- **What to do**:
a) In the excerpt on U.S. car crash deaths during the pandemic, what did Erdik say he looked at?
b) Continue the excerpt on U.S. car crash deaths during the pandemic from where it stops.

That finding doesn't necessarily disprove all the other hypotheses about why car crash deaths surged during the pandemic, including the fact that drivers were able to hit deadlier speeds on otherwise-empty roads during quarantine — or the fact that the riskiest drivers were more likely to ignore stay-at-home orders and take to the open road. But it could add a new dimension to the debate about why U.S. roads have remained so dangerous even as travel patterns have largely returned to normal.

"Correlation never proves causation; I always joke that I want that on my tombstone. ... But  ultimately, [those earlier hypotheses alone] just don't add out," added Erdik, whose study was published in the journal of the Public Library of Science's Journal of Global Public Health. "Because if those factors [told the whole story], what you'd be seeing was more deaths and more severe crashes. I looked at the total crash volume. ... And this was a global pattern across diverse cultures with different restrictions."

Erdik argues that researchers are just beginning to understand all the ways that the novel coronavirus affects the brain over time, much less how it affects the complex task of driving, specifically.

- **Given data**:
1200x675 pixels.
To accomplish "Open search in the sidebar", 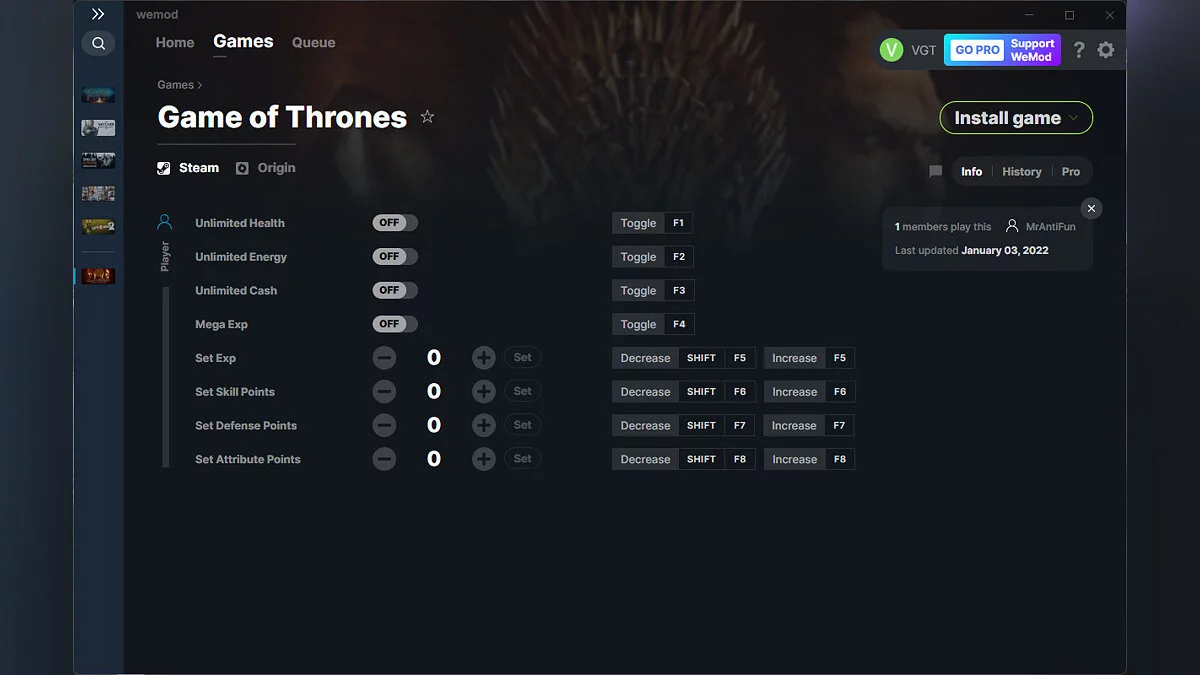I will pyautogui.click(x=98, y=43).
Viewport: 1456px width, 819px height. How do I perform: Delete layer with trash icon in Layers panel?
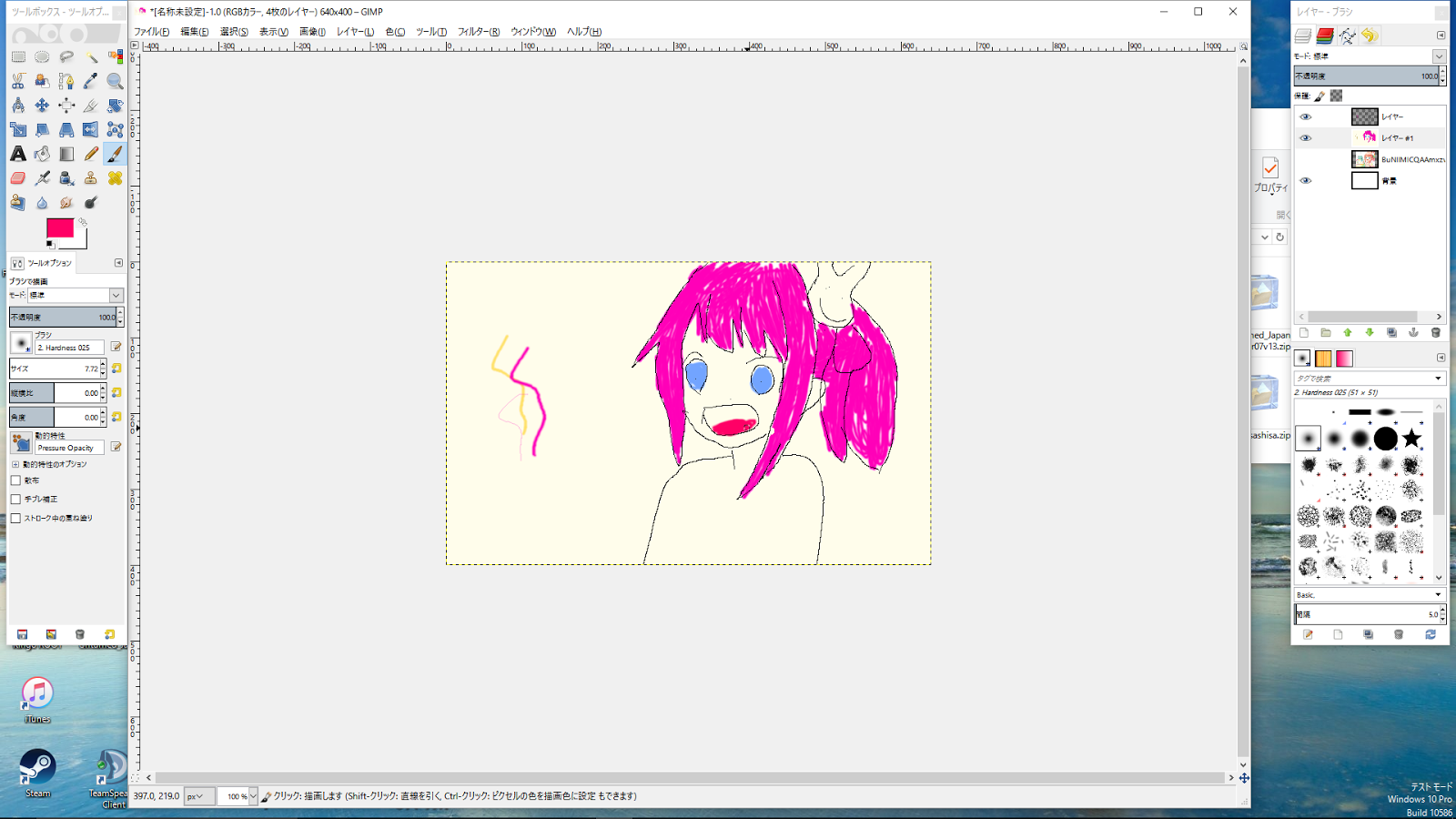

- **Answers per task**:
a) He looked at the total crash volume.

b)
He cites recent studies that have found Covid may be able to "disrupt" or "leak" through the blood/brain barrier, which researchers believe could help explain the symptoms of "brain fog" (and even lower IQ scores) reported by many who contract the virus. There's also mounting evidence that Covid may remain in some people's bodies even when it's no longer showing up on tests, further complicating the picture of how Covid impacts our driving ability.

Erdik even compares "driving under the influence of Covid" to "driving impairments seen with alcohol consumption at legal limits"— limits which many researchers say are dangerously high.

"All this data is accumulating about how we are most likely not actually clearing this [infection], and it's most likely sticking in different reservoirs in your body — and some of it may be in your brain," Erdik added. "It just got me thinking about whether this would have an effect [on driving, too]."

Erdik acknowledged that his study doesn't prove that Covid is definitely making drivers more dangerous. While he could control for how seasonal changes in driving volumes impacted crash totals, he couldn't control for the volume of uninsured motorists who simply didn't report their crashes — especially during a global pandemic when a lot of of unemployed people couldn't afford to pay their deductibles. And of course, he couldn't ask every individual driver involved in a crash whether they'd personally contracted Covid in the recent past, even if community-level data indicated that it was statistically more likely that they had.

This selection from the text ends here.